Stated problem :: Extract every line of the items below and reproduce each one verbatim, in its original order.

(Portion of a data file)
....

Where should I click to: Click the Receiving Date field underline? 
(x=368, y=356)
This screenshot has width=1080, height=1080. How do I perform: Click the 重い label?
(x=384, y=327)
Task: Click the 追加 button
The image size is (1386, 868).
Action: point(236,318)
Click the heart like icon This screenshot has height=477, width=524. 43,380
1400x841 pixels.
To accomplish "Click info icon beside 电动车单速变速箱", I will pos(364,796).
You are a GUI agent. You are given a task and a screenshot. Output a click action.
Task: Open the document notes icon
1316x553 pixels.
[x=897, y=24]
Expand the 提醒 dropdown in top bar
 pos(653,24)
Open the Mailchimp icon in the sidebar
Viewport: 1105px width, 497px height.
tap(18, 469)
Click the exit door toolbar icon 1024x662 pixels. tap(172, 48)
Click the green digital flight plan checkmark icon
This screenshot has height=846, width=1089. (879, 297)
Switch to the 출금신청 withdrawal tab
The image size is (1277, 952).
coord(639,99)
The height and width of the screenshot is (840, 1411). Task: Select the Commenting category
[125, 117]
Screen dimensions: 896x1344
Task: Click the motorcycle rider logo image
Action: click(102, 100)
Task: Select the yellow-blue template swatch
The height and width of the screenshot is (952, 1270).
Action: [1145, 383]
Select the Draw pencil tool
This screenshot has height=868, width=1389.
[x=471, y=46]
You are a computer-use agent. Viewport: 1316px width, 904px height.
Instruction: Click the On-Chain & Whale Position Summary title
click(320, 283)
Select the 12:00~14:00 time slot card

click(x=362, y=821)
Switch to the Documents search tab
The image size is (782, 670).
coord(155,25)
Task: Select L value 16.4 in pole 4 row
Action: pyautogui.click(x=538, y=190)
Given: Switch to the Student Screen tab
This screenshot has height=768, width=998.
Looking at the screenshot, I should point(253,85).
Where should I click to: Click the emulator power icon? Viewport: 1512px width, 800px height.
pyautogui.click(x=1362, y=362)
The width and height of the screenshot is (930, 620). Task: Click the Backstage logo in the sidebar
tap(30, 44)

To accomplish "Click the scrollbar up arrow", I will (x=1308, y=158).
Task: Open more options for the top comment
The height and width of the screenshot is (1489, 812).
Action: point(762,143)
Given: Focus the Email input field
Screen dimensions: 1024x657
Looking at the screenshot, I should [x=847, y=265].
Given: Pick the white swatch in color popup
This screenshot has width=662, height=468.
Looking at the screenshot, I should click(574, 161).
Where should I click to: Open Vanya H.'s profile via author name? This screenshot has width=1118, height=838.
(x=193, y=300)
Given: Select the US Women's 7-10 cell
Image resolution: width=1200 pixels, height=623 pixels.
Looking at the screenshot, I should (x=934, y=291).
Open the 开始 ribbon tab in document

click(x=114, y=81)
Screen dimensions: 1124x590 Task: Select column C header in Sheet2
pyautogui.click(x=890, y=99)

....

Full response ::
Where should I click to: Click the Receiving Date field underline? 
(x=368, y=356)
This screenshot has width=1080, height=1080. How do I perform: Click the 重い label?
(x=384, y=327)
Task: Click the 追加 button
The image size is (1386, 868).
Action: point(236,318)
Click the heart like icon This screenshot has height=477, width=524. 43,380
1400x841 pixels.
To accomplish "Click info icon beside 电动车单速变速箱", I will pos(364,796).
You are a GUI agent. You are given a task and a screenshot. Output a click action.
Task: Open the document notes icon
1316x553 pixels.
[x=897, y=24]
Expand the 提醒 dropdown in top bar
 pos(653,24)
Open the Mailchimp icon in the sidebar
Viewport: 1105px width, 497px height.
tap(18, 469)
Click the exit door toolbar icon 1024x662 pixels. tap(172, 48)
Click the green digital flight plan checkmark icon
This screenshot has height=846, width=1089. (879, 297)
Switch to the 출금신청 withdrawal tab
The image size is (1277, 952).
coord(639,99)
The height and width of the screenshot is (840, 1411). Task: Select the Commenting category
[125, 117]
Screen dimensions: 896x1344
Task: Click the motorcycle rider logo image
Action: click(102, 100)
Task: Select the yellow-blue template swatch
The height and width of the screenshot is (952, 1270).
Action: [1145, 383]
Select the Draw pencil tool
This screenshot has height=868, width=1389.
[x=471, y=46]
You are a computer-use agent. Viewport: 1316px width, 904px height.
Instruction: Click the On-Chain & Whale Position Summary title
click(320, 283)
Select the 12:00~14:00 time slot card

click(x=362, y=821)
Switch to the Documents search tab
The image size is (782, 670).
coord(155,25)
Task: Select L value 16.4 in pole 4 row
Action: pyautogui.click(x=538, y=190)
Given: Switch to the Student Screen tab
This screenshot has height=768, width=998.
Looking at the screenshot, I should point(253,85).
Where should I click to: Click the emulator power icon? Viewport: 1512px width, 800px height.
pyautogui.click(x=1362, y=362)
The width and height of the screenshot is (930, 620). Task: Click the Backstage logo in the sidebar
tap(30, 44)

To accomplish "Click the scrollbar up arrow", I will (x=1308, y=158).
Task: Open more options for the top comment
The height and width of the screenshot is (1489, 812).
Action: point(762,143)
Given: Focus the Email input field
Screen dimensions: 1024x657
Looking at the screenshot, I should [x=847, y=265].
Given: Pick the white swatch in color popup
This screenshot has width=662, height=468.
Looking at the screenshot, I should click(574, 161).
Where should I click to: Open Vanya H.'s profile via author name? This screenshot has width=1118, height=838.
(x=193, y=300)
Given: Select the US Women's 7-10 cell
Image resolution: width=1200 pixels, height=623 pixels.
Looking at the screenshot, I should (x=934, y=291).
Open the 开始 ribbon tab in document

click(x=114, y=81)
Screen dimensions: 1124x590 Task: Select column C header in Sheet2
pyautogui.click(x=890, y=99)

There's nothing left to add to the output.